The problem is that the market in health that will be accelerated by Conservative policy will develop change deeper and faster in the NHS and of course this will have an impact on hospital services. Nor will many small single-handed GP practices survive.
When the 25,000 GPs are given the £100 billion to buy the healthcare in the NHS then they will not continue to do that in small one or two doctor GP practices. As in other industries, GP services will size up into medium and large scale organisations. The mom and pop stores of the last 50 years will disappear and a number of large chains will emerge in the same way that supermarkets have developed. These will have much better and bigger buying power on behalf of their patients. This sizing up – a feature of all markets – will mean that the conservation of small GP practices will be a thing of the past.
And puzzled Conservatives will look at the new market created by GPs and wish for the past that their party has destroyed.
The developing market in healthcare will have an even bigger impact on hospitals. The informed consumer will work with the GP as commissioner to buy healthcare from a range of organisations that are outside of the local hospitals.

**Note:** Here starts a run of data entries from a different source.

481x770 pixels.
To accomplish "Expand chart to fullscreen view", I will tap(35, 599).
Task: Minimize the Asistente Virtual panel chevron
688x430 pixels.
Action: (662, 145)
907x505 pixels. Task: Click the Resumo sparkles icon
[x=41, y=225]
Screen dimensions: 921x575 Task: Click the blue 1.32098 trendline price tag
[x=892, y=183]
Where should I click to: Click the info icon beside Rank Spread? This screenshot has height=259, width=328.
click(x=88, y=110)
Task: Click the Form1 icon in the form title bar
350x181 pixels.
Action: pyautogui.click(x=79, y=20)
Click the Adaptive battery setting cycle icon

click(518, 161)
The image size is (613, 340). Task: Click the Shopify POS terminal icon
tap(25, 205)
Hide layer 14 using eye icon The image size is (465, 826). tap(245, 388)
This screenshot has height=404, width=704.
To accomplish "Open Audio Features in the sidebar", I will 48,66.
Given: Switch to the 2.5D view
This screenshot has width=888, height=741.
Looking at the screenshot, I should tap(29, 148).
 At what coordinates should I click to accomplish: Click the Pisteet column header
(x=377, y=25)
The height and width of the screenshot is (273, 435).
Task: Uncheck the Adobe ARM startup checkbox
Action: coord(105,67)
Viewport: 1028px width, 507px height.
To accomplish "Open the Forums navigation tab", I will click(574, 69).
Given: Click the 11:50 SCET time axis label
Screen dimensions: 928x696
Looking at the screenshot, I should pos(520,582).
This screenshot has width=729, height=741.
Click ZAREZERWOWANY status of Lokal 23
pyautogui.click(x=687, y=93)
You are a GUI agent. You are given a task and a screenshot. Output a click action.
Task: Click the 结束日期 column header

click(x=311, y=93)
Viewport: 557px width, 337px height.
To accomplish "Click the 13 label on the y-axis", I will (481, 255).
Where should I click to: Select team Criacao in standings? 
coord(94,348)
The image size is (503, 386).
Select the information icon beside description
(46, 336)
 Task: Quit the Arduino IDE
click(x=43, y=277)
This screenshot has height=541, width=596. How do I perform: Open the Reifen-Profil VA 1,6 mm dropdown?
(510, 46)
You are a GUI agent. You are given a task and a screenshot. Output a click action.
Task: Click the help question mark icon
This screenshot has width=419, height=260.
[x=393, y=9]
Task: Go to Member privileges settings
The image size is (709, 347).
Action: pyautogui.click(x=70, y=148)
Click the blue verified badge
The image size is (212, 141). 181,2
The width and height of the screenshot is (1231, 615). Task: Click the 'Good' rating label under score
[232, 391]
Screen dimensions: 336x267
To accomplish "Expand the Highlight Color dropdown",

Many of these institutions will be hollowed out and there will not be new money sloshing about the system to prop them up. As business leaves some will become inefficient institutions and staff will leave, making them not only financially insolvent but unsafe.
For a while, as they have been in the first week, both policies can be followed at once. But in a short while – 18 months – the market will rush through inefficient organisations and as the money runs out, they will close.
Conservatives will want to keep them open as an important part of their local community, but there will not be the business to do that, because Conservatives have unleashed a market on what were inefficient organisations.
As with the impact of all markets, all that is solid in the NHS will turn into air – including some hospitals and, I suspect, this secretary of state.
Good article. The tragedy of course is that Labour’s decision was to exploit this split by peeling off those who believe in the untrammelled good of the market, mocking those who believe in community and continuity, rather than making New Labour about accepting people’s desire for certainty and familiarity, and explaining how that could be united with progressive ends (the past for which so many people yearn, after all, being the same past in which the UK was the most equal it has ever been).
A good exposition of the contradictions in Tory philosophy. I always thought that Thatcher was more of a 19th Century Liberal than a real Conservative.
Of course, the opposing instincts to marketise while preserving will not only cause tensions in Health policy and delivery: it will manifest itself in all major policy areas such as the economy, education, social policy, policing, security etc.
Selling off the family silver sits ill with being the custodian of family history and relics.
It’s a deep and wide fault line, a contradiction inherent in The Tory Party and in many individual Conservatives.
The tragedy is that they don’t seem to undersdtand its existence and potential effects.
Go on Paul, don’t be shy. Just add the line ‘I think they should allow the market to rip, and these hospitals should close’. Stop the pretence and join the Tories.